§ **TASK**: Beneath this task are records; count how many lines include the string "ribbon" and answer with that number alone.

Collected data entries:

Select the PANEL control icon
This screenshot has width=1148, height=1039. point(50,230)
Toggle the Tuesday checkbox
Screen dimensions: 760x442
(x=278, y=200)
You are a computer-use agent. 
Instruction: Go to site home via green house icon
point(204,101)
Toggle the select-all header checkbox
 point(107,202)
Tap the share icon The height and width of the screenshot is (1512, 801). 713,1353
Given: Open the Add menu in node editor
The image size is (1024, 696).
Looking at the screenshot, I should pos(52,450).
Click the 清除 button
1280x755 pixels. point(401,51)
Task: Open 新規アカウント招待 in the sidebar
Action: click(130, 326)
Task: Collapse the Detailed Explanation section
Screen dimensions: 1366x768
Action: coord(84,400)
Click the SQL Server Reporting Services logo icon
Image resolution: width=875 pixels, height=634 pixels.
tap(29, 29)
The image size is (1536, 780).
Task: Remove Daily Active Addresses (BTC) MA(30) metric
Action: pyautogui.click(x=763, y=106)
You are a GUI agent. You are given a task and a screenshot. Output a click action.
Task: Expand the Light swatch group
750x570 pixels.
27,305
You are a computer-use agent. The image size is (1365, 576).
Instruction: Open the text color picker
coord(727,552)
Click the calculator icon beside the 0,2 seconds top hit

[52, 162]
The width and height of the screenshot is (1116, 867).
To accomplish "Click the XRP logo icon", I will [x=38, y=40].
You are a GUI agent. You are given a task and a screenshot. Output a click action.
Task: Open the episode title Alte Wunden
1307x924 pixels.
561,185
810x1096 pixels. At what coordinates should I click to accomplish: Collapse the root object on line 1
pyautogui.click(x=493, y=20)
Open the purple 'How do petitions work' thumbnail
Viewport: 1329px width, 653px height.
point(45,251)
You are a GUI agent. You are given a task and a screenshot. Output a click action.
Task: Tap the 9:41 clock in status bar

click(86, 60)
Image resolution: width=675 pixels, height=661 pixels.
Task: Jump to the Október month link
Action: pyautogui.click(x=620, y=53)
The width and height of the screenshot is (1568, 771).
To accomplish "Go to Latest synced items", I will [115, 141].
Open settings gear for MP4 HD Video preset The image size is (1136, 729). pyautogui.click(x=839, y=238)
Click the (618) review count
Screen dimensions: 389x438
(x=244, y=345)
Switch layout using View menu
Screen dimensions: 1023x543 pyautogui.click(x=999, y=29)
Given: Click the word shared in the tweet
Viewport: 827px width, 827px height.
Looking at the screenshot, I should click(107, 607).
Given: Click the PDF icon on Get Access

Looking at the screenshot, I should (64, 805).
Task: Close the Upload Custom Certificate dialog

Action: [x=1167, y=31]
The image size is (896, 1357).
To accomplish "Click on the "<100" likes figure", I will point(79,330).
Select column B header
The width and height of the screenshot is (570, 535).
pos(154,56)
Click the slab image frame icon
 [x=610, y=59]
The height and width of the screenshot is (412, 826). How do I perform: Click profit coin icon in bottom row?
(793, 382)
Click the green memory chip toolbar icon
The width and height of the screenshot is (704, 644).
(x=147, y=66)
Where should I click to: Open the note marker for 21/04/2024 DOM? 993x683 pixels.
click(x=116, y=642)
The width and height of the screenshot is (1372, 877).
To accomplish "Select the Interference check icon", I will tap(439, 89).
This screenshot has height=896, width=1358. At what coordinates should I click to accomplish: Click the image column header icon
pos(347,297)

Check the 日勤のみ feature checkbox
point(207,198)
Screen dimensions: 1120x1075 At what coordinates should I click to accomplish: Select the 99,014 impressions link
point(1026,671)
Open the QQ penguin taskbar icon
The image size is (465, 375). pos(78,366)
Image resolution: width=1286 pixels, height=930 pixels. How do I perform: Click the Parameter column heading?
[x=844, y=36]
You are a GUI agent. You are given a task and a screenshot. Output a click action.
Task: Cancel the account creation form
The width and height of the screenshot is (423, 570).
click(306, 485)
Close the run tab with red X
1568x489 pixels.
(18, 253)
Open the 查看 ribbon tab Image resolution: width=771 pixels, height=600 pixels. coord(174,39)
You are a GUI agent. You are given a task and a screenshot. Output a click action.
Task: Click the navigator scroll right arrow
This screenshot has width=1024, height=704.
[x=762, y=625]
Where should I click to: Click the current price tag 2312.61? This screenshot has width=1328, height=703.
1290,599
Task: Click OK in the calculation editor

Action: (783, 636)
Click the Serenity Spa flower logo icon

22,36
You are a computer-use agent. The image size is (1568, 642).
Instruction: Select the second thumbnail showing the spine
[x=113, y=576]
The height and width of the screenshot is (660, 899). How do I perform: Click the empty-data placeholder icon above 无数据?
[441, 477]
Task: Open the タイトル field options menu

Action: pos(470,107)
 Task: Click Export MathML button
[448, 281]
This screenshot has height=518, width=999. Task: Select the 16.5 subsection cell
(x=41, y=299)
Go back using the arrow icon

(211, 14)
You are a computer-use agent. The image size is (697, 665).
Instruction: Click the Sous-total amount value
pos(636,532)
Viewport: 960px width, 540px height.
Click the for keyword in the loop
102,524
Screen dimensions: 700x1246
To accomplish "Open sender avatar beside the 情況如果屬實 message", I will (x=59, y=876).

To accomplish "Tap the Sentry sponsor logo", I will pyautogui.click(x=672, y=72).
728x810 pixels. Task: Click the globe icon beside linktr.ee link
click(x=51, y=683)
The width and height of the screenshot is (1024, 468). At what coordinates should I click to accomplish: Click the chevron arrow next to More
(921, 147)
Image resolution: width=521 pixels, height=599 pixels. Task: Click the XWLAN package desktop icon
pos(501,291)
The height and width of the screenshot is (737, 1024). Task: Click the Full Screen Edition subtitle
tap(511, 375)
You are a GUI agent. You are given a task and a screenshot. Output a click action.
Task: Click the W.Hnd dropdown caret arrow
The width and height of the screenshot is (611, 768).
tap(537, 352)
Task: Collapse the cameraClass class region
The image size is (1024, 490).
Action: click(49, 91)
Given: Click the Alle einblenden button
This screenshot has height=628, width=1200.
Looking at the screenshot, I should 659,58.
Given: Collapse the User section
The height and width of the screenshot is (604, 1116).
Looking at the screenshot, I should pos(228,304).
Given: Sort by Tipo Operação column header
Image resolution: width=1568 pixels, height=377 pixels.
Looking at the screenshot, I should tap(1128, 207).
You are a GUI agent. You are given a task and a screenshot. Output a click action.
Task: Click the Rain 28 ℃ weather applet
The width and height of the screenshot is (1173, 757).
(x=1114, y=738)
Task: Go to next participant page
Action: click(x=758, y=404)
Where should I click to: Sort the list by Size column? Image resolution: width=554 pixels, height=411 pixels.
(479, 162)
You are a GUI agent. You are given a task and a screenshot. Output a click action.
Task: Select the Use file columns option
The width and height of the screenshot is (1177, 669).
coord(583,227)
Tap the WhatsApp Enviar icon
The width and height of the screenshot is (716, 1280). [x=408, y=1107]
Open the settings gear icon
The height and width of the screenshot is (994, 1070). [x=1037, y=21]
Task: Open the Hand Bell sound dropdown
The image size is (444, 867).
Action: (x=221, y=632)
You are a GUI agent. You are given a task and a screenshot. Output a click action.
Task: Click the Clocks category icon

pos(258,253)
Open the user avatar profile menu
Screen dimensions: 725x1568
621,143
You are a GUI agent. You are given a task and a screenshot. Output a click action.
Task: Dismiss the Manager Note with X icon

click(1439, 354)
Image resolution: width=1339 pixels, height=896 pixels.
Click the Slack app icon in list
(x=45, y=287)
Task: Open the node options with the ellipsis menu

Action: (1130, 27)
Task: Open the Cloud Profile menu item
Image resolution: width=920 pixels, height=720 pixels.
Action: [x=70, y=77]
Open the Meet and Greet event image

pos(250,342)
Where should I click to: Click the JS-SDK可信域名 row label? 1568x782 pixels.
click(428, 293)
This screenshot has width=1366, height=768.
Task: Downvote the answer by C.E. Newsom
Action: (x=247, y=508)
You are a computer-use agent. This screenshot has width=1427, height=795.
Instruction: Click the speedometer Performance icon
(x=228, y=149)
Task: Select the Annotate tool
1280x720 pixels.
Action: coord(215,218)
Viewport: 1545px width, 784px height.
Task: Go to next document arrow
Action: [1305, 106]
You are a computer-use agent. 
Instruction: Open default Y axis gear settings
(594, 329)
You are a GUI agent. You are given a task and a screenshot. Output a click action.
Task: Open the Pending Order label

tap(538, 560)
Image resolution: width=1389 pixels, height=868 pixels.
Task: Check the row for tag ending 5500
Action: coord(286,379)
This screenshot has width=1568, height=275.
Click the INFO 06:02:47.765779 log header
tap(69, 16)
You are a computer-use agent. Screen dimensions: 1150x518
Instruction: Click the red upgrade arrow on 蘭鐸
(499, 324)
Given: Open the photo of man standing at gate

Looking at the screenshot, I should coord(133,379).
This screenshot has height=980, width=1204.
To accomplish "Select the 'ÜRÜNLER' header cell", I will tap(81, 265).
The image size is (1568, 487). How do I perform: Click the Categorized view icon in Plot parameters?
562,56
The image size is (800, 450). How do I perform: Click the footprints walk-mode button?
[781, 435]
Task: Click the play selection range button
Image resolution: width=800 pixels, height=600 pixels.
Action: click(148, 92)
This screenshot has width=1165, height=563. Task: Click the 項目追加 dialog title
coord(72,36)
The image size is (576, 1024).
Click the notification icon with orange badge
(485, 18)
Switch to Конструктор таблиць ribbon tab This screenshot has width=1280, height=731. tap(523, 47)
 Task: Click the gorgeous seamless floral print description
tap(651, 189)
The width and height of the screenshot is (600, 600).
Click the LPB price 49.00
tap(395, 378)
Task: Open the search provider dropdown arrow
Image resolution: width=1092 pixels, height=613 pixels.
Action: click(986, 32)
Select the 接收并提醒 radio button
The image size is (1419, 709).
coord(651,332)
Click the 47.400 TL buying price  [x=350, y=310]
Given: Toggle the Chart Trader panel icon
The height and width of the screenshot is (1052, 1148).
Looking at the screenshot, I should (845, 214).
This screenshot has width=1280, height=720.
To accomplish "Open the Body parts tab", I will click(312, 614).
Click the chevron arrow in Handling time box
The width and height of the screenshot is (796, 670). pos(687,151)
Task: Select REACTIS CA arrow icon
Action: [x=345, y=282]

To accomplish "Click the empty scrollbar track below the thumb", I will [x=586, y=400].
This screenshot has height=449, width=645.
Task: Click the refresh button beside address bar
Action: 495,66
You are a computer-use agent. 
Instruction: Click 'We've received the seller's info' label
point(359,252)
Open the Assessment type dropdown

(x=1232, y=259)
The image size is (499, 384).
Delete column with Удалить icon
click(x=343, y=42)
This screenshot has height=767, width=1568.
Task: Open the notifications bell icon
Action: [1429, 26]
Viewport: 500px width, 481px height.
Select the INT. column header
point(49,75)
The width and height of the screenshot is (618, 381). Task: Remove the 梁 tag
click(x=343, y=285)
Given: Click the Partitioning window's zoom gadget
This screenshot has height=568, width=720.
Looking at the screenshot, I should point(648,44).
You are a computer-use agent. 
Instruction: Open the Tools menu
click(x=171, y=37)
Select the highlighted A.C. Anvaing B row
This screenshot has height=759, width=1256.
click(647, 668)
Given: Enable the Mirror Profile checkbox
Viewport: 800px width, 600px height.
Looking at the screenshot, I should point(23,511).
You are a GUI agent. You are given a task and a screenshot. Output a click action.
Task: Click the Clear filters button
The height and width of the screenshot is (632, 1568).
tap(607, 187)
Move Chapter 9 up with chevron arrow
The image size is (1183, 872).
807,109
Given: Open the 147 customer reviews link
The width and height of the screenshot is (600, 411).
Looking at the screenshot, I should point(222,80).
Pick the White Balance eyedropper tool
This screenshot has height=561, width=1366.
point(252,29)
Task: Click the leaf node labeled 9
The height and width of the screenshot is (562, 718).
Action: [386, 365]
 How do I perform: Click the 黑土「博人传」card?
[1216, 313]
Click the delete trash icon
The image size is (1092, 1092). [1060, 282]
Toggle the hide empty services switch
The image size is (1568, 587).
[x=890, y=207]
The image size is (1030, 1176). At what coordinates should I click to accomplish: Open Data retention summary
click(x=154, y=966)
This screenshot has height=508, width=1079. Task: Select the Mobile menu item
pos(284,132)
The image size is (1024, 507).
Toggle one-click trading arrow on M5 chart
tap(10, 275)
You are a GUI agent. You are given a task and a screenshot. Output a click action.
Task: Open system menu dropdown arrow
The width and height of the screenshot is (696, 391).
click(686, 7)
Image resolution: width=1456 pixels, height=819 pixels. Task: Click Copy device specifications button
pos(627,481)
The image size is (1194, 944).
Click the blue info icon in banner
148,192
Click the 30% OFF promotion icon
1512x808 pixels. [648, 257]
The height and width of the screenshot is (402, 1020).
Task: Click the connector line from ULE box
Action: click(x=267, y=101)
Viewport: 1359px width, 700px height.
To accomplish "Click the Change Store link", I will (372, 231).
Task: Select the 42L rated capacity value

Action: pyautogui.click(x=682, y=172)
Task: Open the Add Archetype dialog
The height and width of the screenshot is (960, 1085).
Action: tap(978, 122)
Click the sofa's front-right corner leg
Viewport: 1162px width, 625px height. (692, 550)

§ **SOLUTION TO THE EXERCISE**: 2